■ **GIVEN REQUEST 1**
From the news post about the Lawrenceville library and Hooper-Renwick School project, list each kind of focus the multi-phased project is meant to bring to Gwinnett's core.
■ **GIVEN REQUEST 2**
Carry on the news post about the Lawrenceville library and Hooper-Renwick School project, starting after its last sentence.

Posted on: September 28, 2017

Gwinnett County and the City of Lawrenceville Collaborate on Downtown Civic Space

Hooper Renwick Preservation


Gwinnett County and the City of Lawrenceville Collaborate on Downtown Civic Space

Relocated Library and Preservation of Original Historic Hooper-Renwick School Combine For Enhanced Learning and Cultural Facility in the County Seat



Gwinnett County and City of Lawrenceville officials have begun formal discussions for a new urban facility that will relocate the Lawrenceville Branch of the Gwinnett County Public Library to a site where the city plans to preserve of one of its most historically significant sites, the African-American Hooper-Renwick School. The historic building, owned by the City of Lawrenceville, is located in a strategic part of its Downtown. This development marks the first step in a multi-phased project to expand Lawrenceville’s Downtown and infuse Gwinnett’s core with an urban residential, retail, and cultural focus in a mixed-use environment.

“The County is very pleased to accept the City’s offer of a site for a new Lawrenceville branch library within its exciting Downtown development,” said Gwinnett County Chairman Charlotte Nash. “It is especially meaningful that the library will be adjacent to the historic Hooper-Renwick School building which has great significance for the African-American community and for the story of Gwinnett. The City and the County aim to pay tribute to history while providing learning opportunities for the future. We look forward to working with the City to weave these shared objectives together into an experience that touches and enriches all who visit.”

Hooper-Renwick School was Gwinnett’s original school for the African-American community prior to integration in the late 1960s. In efforts to learn more about the facility’s history and explore options for redevelopment and use of the space, the City of Lawrenceville appointed a 12-member legacy preservation committee that provided insight and a framework on which to build this strategy for a combined civic space.

“Hooper-Renwick is a significant part of both the City and County’s history,” added City of Lawrenceville Mayor Judy Jordan Johnson. “Thanks to the leadership of Lawrenceville’s Hooper-Renwick Legacy Preservation Committee (HRLPC) and City staff, we now have a deeper understanding of the profound impact this facility has had on the African-American community – it’s past, present and future.”

■ **INFORMATION SUPPLIED**
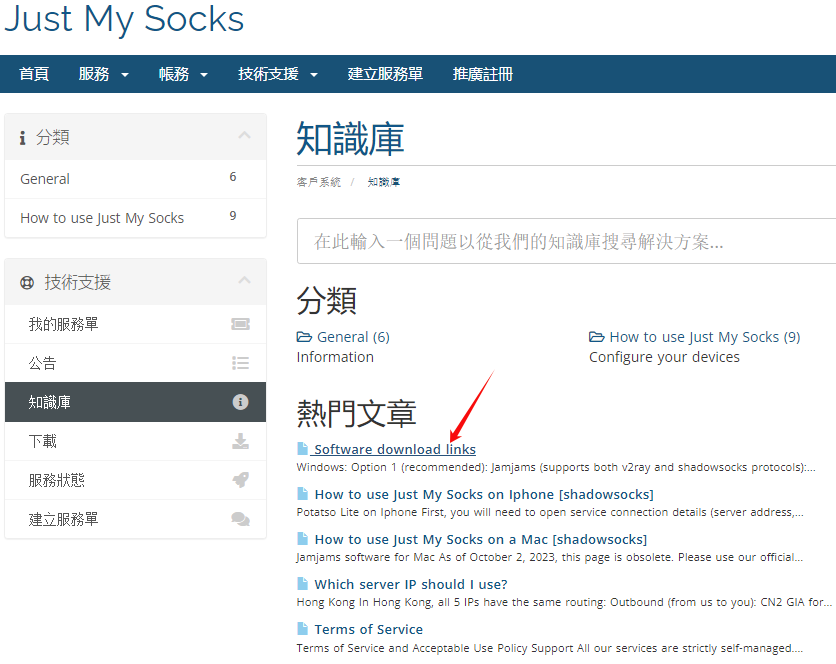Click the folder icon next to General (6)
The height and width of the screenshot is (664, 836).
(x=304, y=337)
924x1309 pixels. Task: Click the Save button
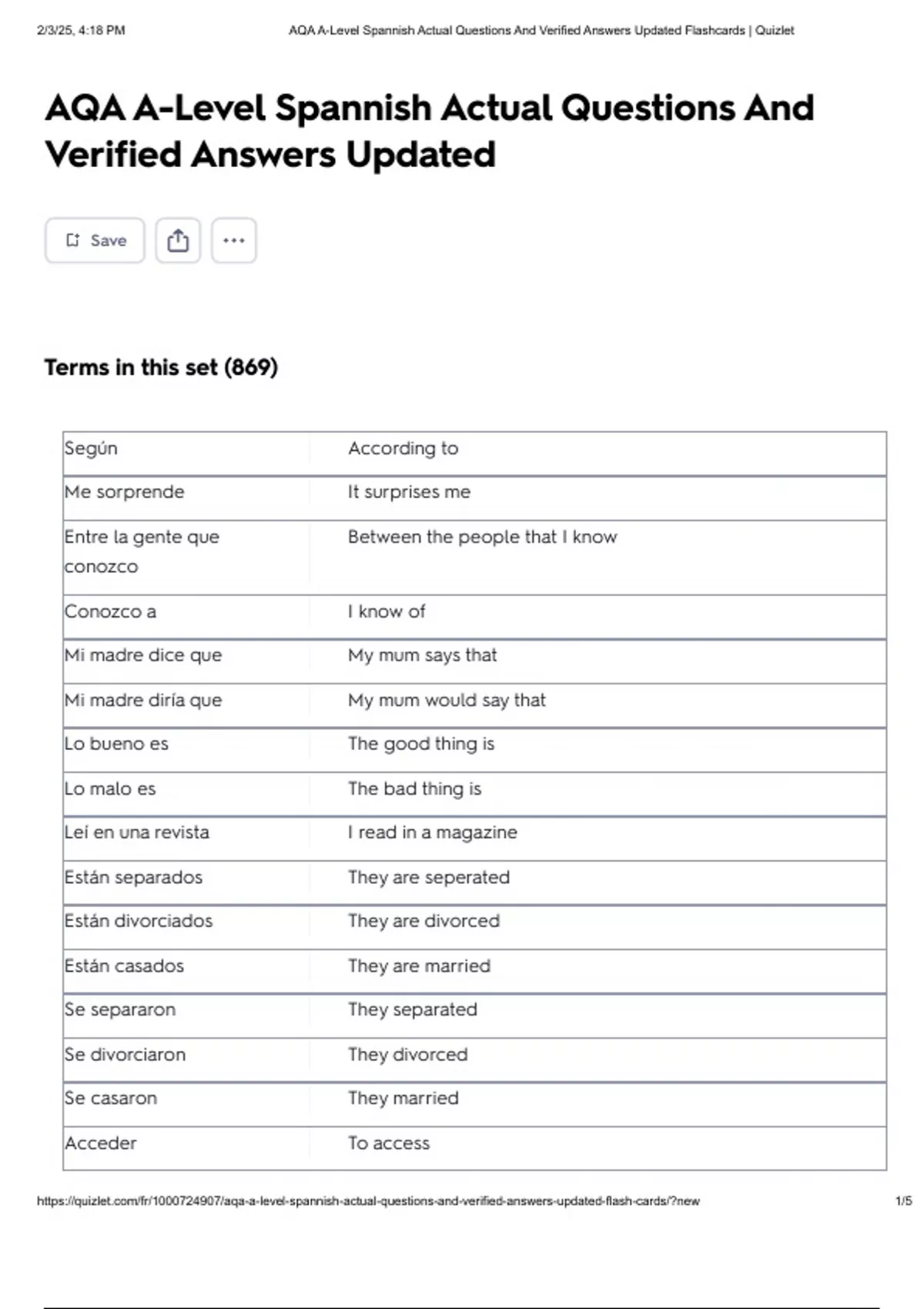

■ **REPLY 1**
- Urban residential
- Retail
- Cultural

■ **REPLY 2**
Theresa Bailey, Chairperson of the HRLPC, shared, “Today, we, the Hooper Renwick Preservation Committee, having met at the table of compromise in working to preserve the building’s original 12-room structure, are proud to declare before God Almighty that the demolition ball, once assigned to the dismantling of our beloved Hooper-Renwick High School, by its own destructive forces has been demolished!"

Hooper-Renwick school was originally built in the 1940’s and expanded its facilities until 1968. Gwinnett County Public Schools maintained educational classes until it was purchased by the City of Lawrenceville several years ago in an effort to assemble property for redevelopment in the Downtown area.

Chuck Warbington, City Manager, added, “We have a special and unique opportunity to take a site known for its exclusion and make it an inclusive and collaborative place for the whole community. We are excited to see both history and the future combine into one common facility and appreciate the County’s partnership with us to achieve this vision.”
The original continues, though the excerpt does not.